[Collected data]
━━━━━━━━━━━━━━━━

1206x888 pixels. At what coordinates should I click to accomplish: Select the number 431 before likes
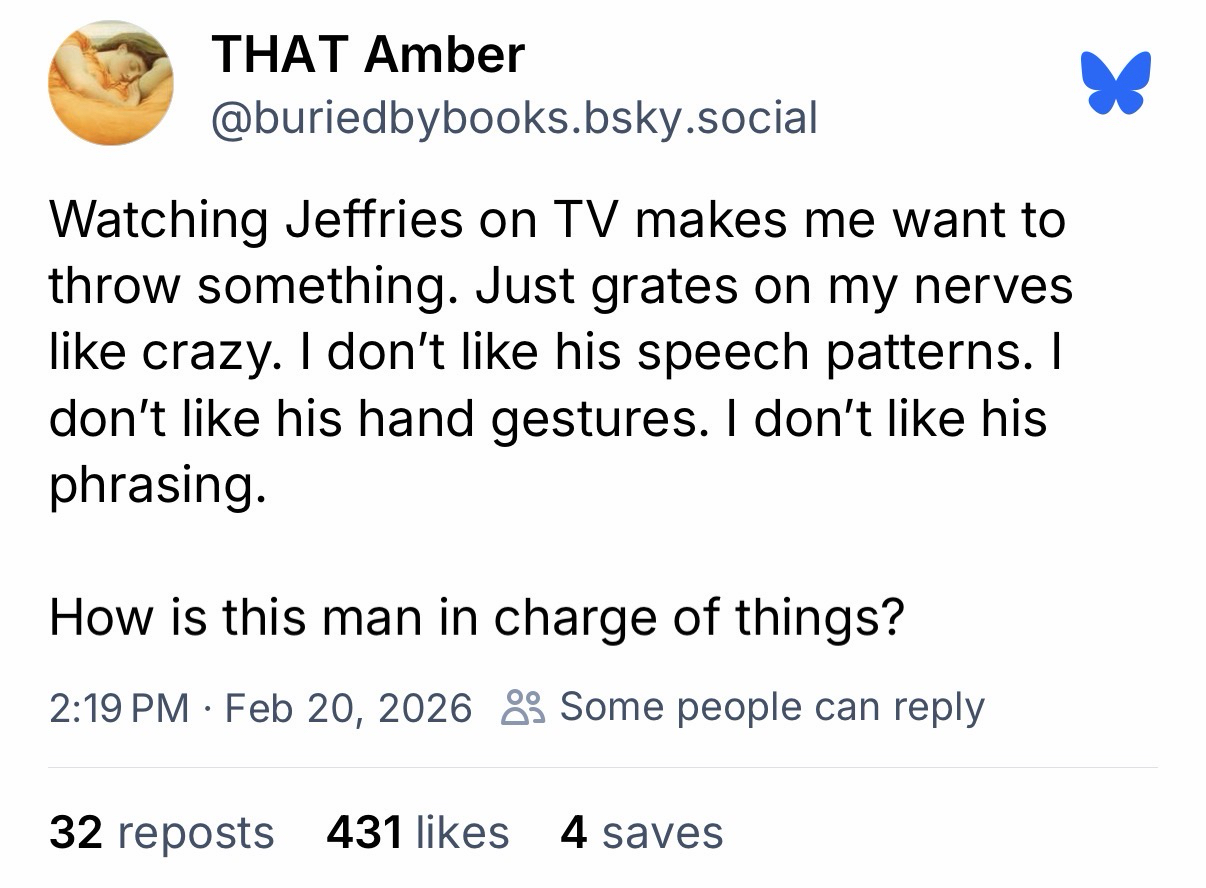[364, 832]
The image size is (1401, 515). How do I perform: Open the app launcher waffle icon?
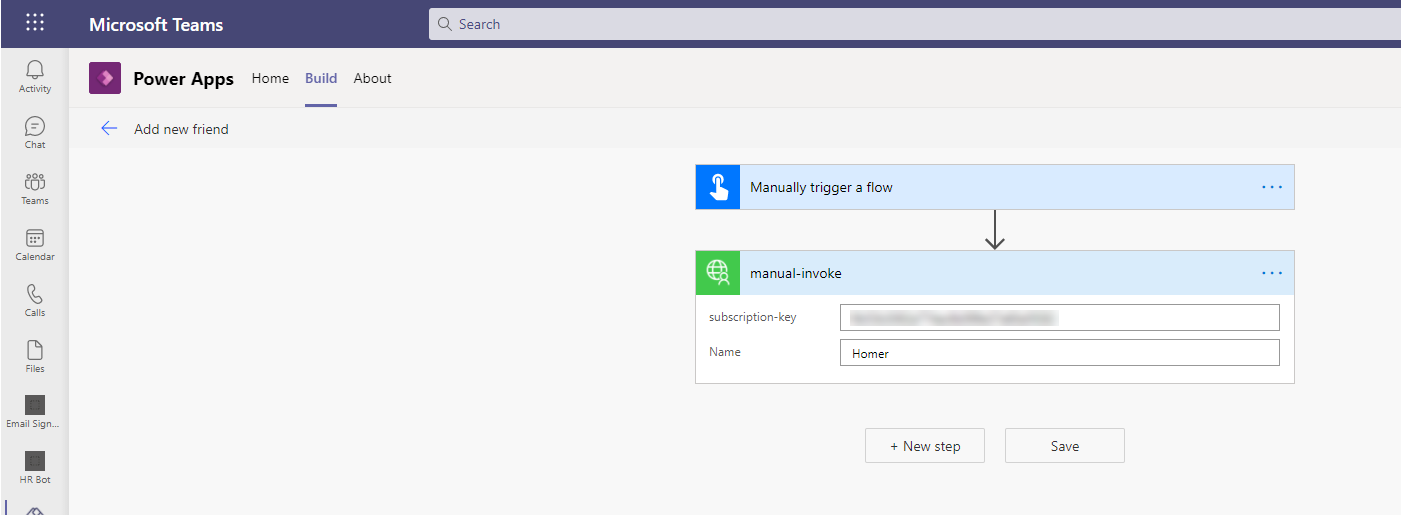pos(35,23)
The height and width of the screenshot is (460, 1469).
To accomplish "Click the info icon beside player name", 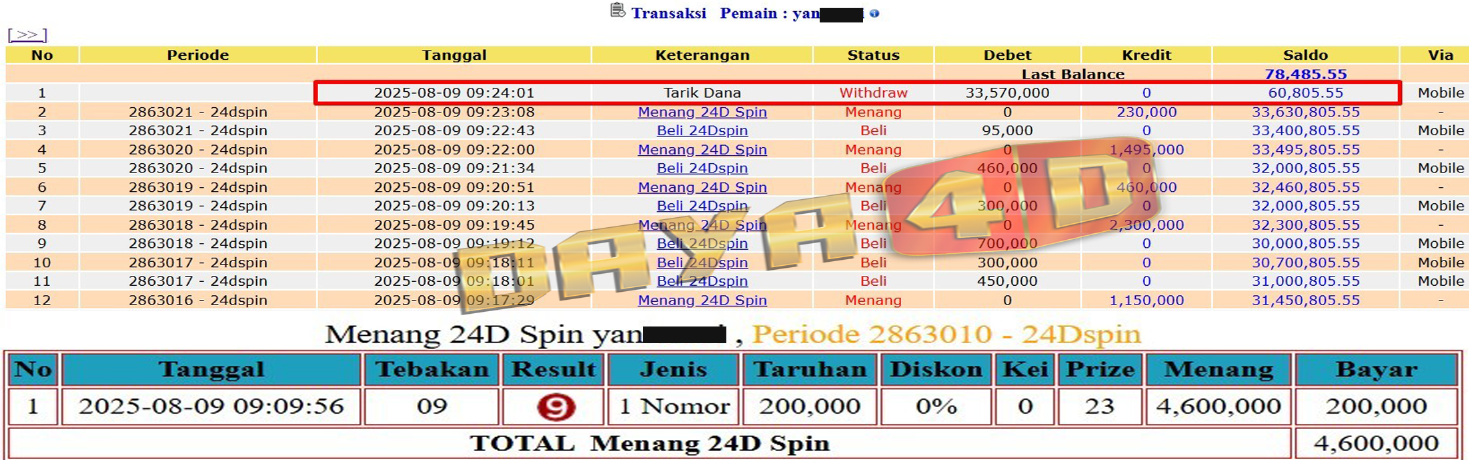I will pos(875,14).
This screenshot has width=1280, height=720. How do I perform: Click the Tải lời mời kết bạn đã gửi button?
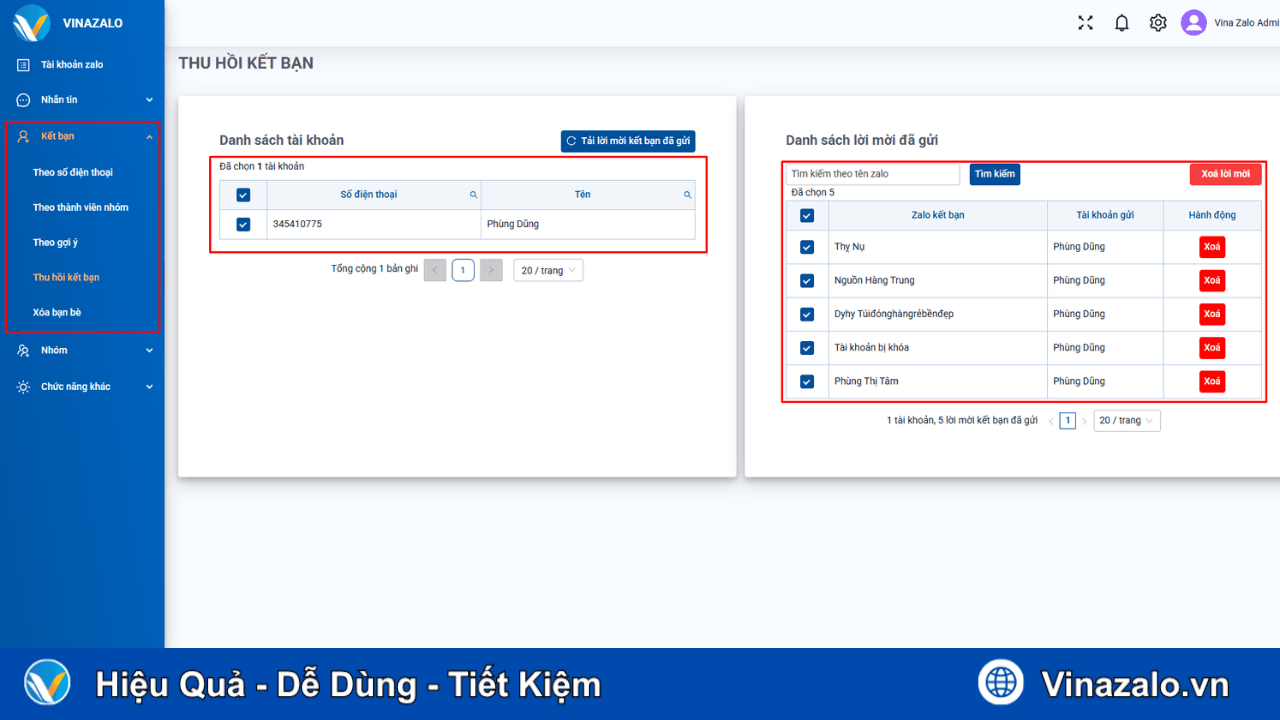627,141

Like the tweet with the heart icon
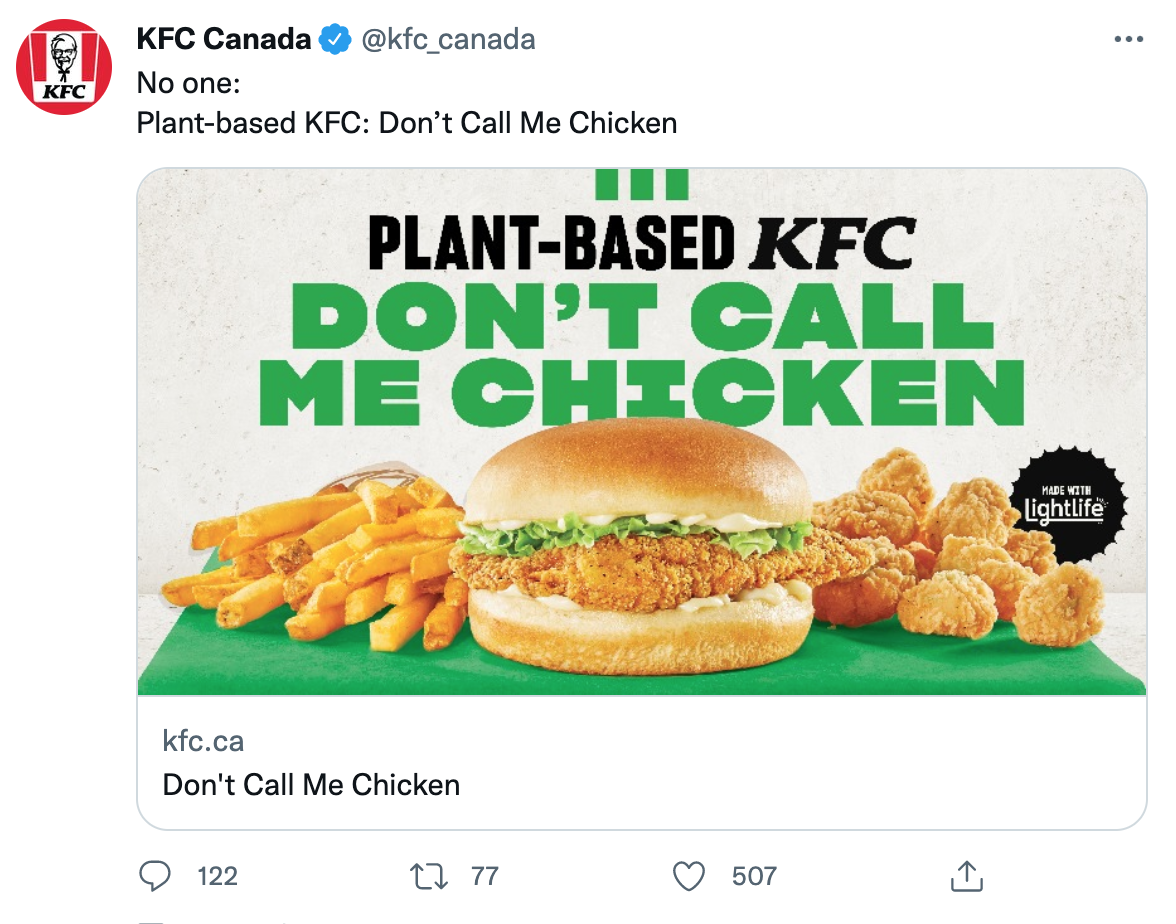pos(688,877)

━━━━━━━━━━━━━━━━

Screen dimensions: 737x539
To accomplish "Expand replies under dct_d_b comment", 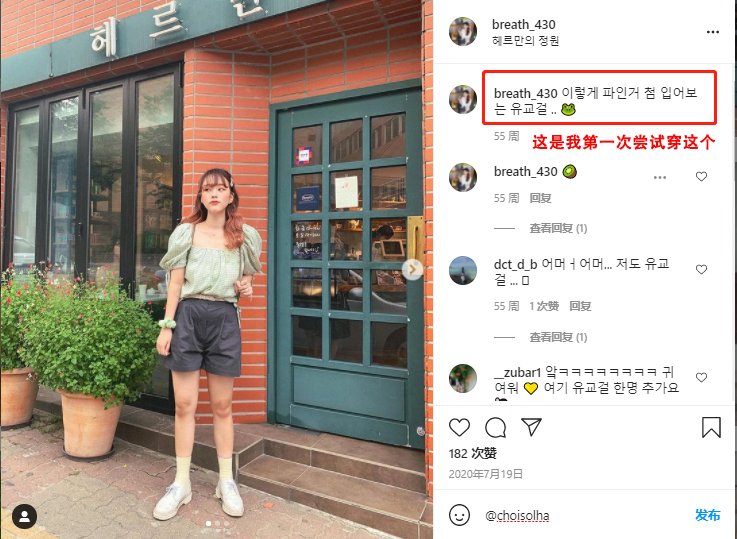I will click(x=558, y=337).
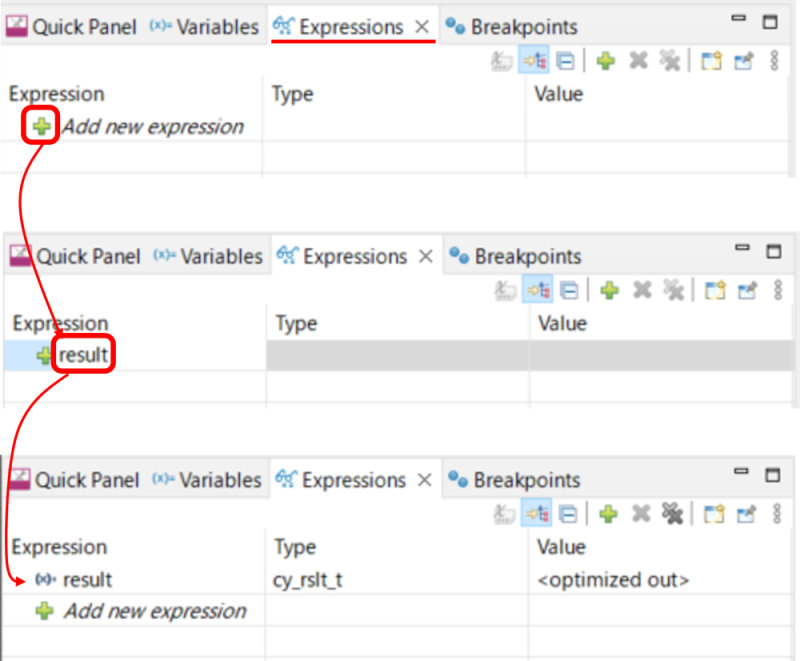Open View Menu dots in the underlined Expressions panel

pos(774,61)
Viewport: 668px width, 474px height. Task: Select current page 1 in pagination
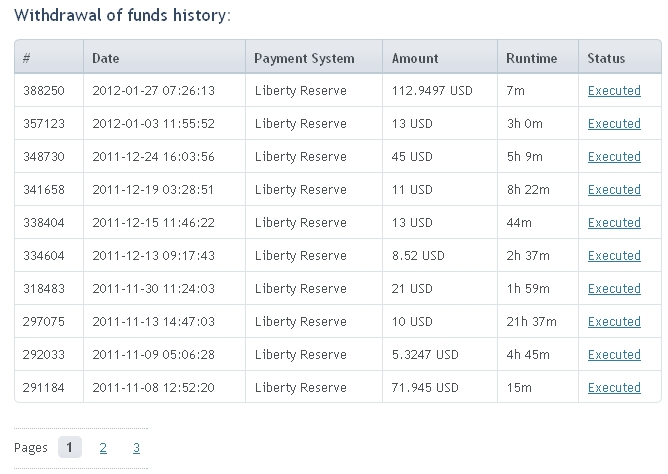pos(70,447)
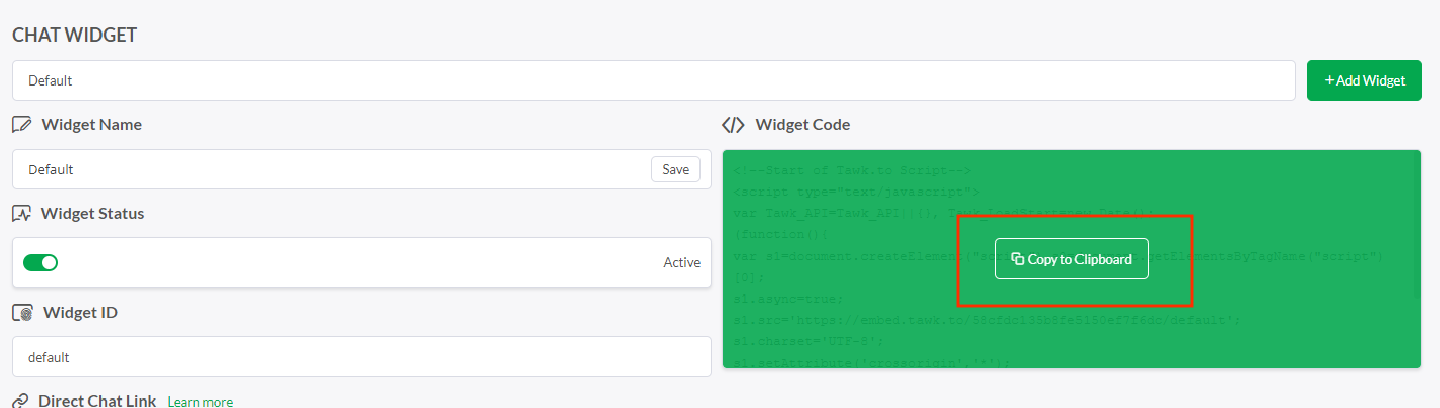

━━━━━━━━━━━━━━━━

▶ _Your assignment_
When copying from the data above, print only the lines from the line containing "1206x888 pixels. At" to the line containing "The height and", exactly, and leave the pictures out.

▶ _Answer_
1206x888 pixels. At what coordinates should I click to accomplish: Select the number 431 before likes
[364, 832]
The image size is (1401, 515). How do I perform: Open the app launcher waffle icon?
pos(35,23)
The height and width of the screenshot is (460, 1469).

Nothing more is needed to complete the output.